Iran: 70 Western human rights experts condemn the prospective release of terrorist Assadollah Assadi
Approximately 70 lawmakers, academics, and human rights organizations from Europe and the Americas released a statement on Wednesday denouncing the potential release of Iranian diplomat Assadollah Assadi, who was convicted of planning a terrorist attack against Iranian expatriates and foreign backers of Iran’s pro-democracy opposition last year and sentenced to 20 years in prison in Belgium. Two Iranian-Belgian operatives were detained by law enforcement on June 30, 2018, as they were heading toward the French border.
A number of crucial facts were established during the subsequent investigation and trial, including the fact that Assadi had personally brought explosives and a detonator into Europe from Iran before giving them to his accomplices at a meeting in Luxembourg. Furthermore, Belgian prosecutors made it abundantly clear that Assadi had received orders to carry out the attack from high-ups within the Iranian government rather than acting on his own initiative.
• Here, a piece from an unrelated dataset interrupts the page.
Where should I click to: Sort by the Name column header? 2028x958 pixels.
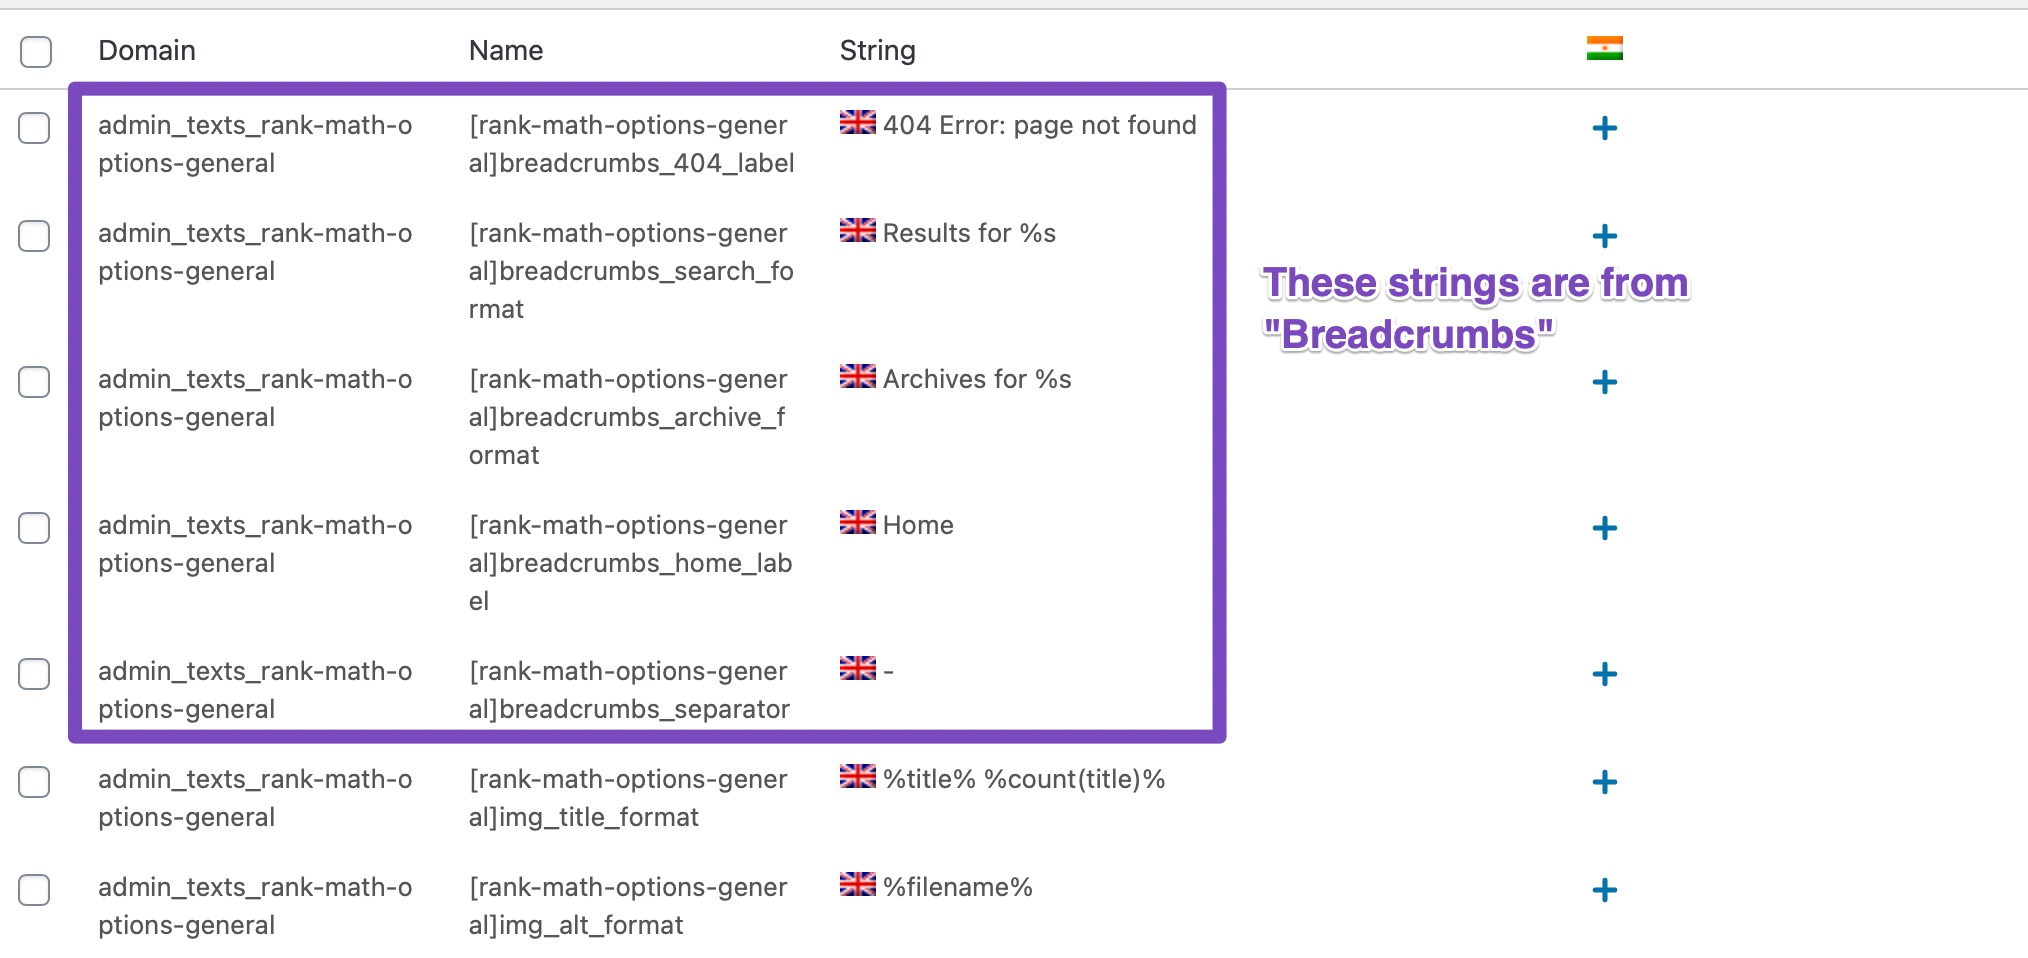click(x=506, y=50)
Such high-level involvement in a terrorist attack on European soil was a sign of the serious difficulties the regime was facing in the wake of a seemingly unplanned nationwide uprising at the end of 2017 and the beginning of 2018. Iran has since experienced eight additional uprisings, the largest of which involved nearly 200 cities and towns. This unrest still exists today.
The organizing efforts of “Resistance Units” linked to the people’s Mojahedin of Iran (PMOI/MEK), the exact same group that Assadi targeted with his 2018 plot, are responsible for a large portion of the ongoing unrest. The bomb’s intended destination was an exhibition center in the French town of Villepinte, just outside Paris, where the National Council of Resistance of Iran (NCRI) had held a number of previous summer rallies celebrating the prospect of Iran’s domestic population throwing off the rule of the theocratic dictatorship.
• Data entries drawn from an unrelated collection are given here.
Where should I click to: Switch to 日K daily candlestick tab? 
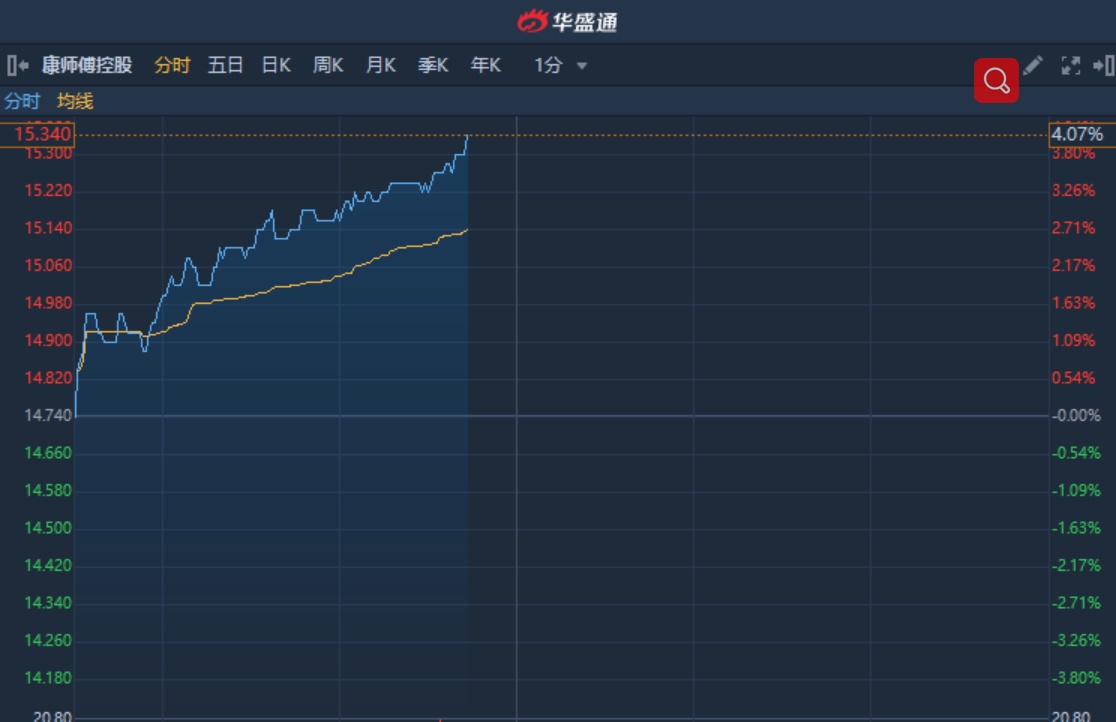(276, 66)
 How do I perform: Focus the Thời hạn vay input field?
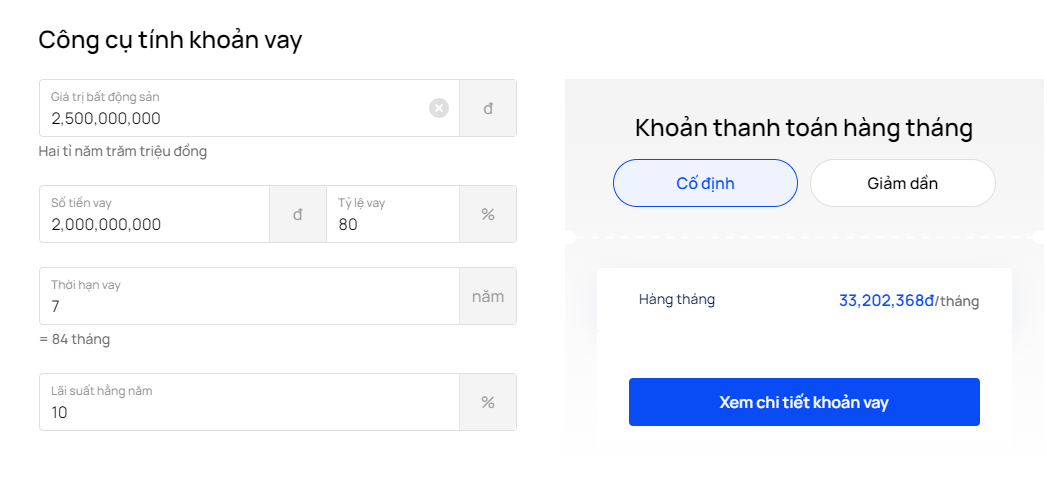click(x=249, y=296)
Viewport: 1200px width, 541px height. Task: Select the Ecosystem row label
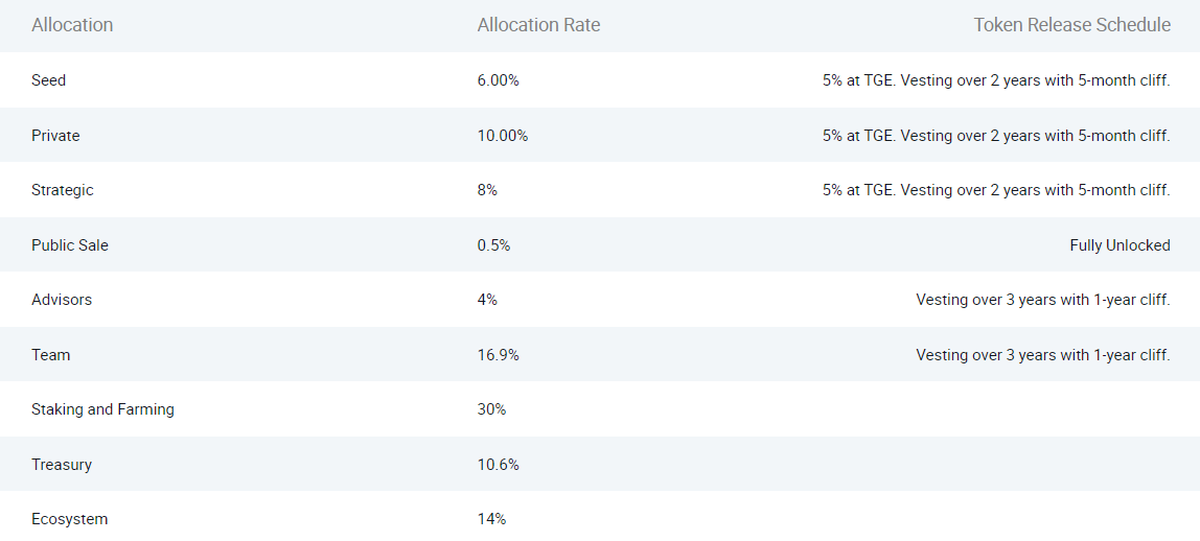pos(70,519)
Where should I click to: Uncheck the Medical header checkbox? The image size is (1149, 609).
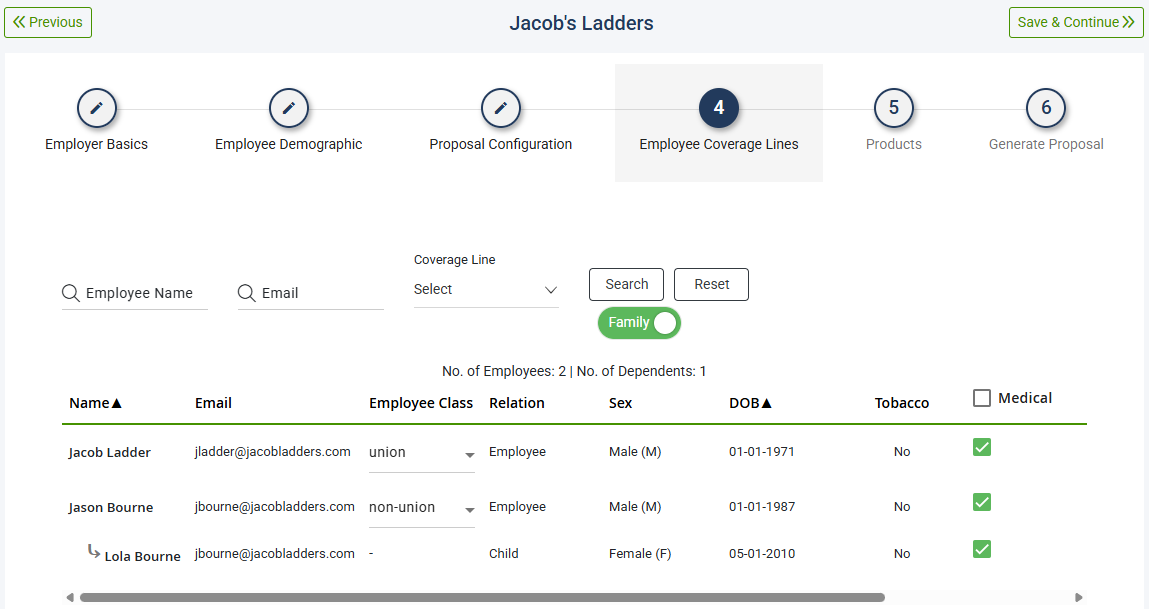[x=982, y=396]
As soon as it became clear that the West had little intention of holding higher Iranian authorities accountable, the MEK, the NCRI, and their supporters started criticizing Western powers. The unrest that is currently raging inside Iran practically ensures that there will always be incentives to attack the opposition, even at the risk of a major international incident. The risk associated with the latter is significantly lower than the risk connected with the opposition’s continued rise in socio-political influence due to the absence of high-level accountability.
This is to say that the Iranian regime enjoys a longstanding sense of impunity, which has only been reinforced in the wake of the 2018 terror plot, and which stands to be reinforced even further if Assadi is released as expected.
On March 11, Iran and Belgium signed a deal titled “Transfer of Sentenced Persons.” Only after the treaty had been presented to the Belgian parliament at the end of June and approved by both national legislatures by the end of August was it made public. Numerous opponents of the Iranian government had harshly condemned it at the same time, and MEK activists had even organized simultaneous protests in several Western capitals.
While those protests haven’t yet forced Belgium or any of its allies to seriously reconsider their current strategy, they have been successful in raising awareness of the case and the related treaty and bringing attention to the wider threat posed by Iranian terrorism in the context of Iranian impunity.